You can get at some of this functionality in the built-in xslt 1.0
engine (Xalan) by using the e-xslt date-time extensions: see
http://exslt.org/date/index.html, and for Xalan's implementation see
http://xml.apache.org/xalan-j/extensionslib.html#exslt . There are some
examples here:
http://www-128.ibm.com/developerworks/library/x-exslt.html . I haven't
tried this in Solr but I don't think there's any reason why it wouldn't
work; I've used it in other Xalan-J environments, notably Cocoon. 

Peter

-----Original Message-----
From: Brian Whitman [mailto:[EMAIL PROTECTED] 
Sent: Thursday, May 10, 2007 11:49 AM
To: solr-user@lucene.apache.org
Subject: Re: dates & times

>
> Those are interesting ideas and it probably would not be difficult to 
> create a patch if you were interested, but I'm curious:  What about 
> XSL makes what seems to me an elementary string-processing task so 
> difficult?
>

Well, XSL 1.0 (which is the one that "comes for free" with Solr/java)
doesn't handle dates and times at all. XSL 2.0 handles it well enough,
but it's only supported through a GPL jar, which we can't distribute.
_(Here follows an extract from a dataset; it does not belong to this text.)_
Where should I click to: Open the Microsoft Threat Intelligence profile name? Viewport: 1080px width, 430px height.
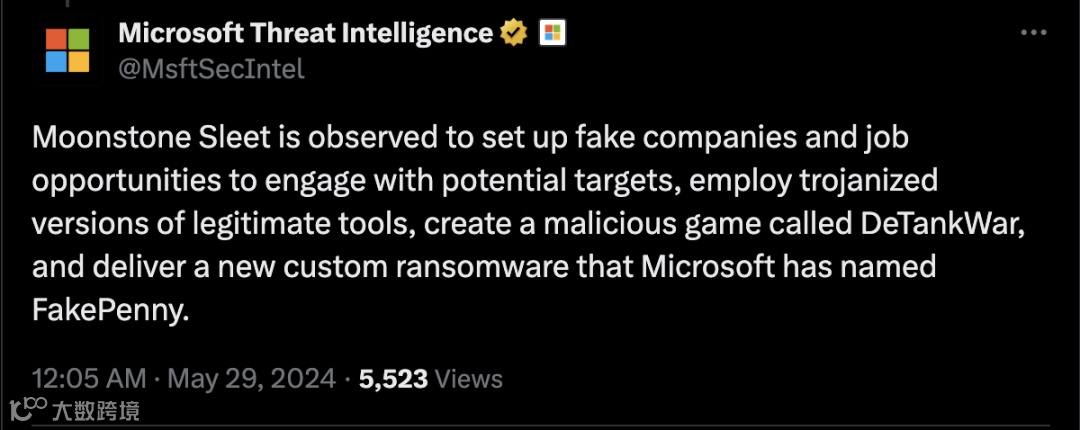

It's more than string processing, anyway. I would want to convert the
Solr Time 2007-03-15T00:41:5:2Z to "March 15th, 2007" in a web app.  
I'd also like to say 'Posted 3 days ago." In my vision of things, that
work is done on Solr's side. (The former case with a strftime type
formatter in solrconfig, the latter by having strftime return the day
number this year.)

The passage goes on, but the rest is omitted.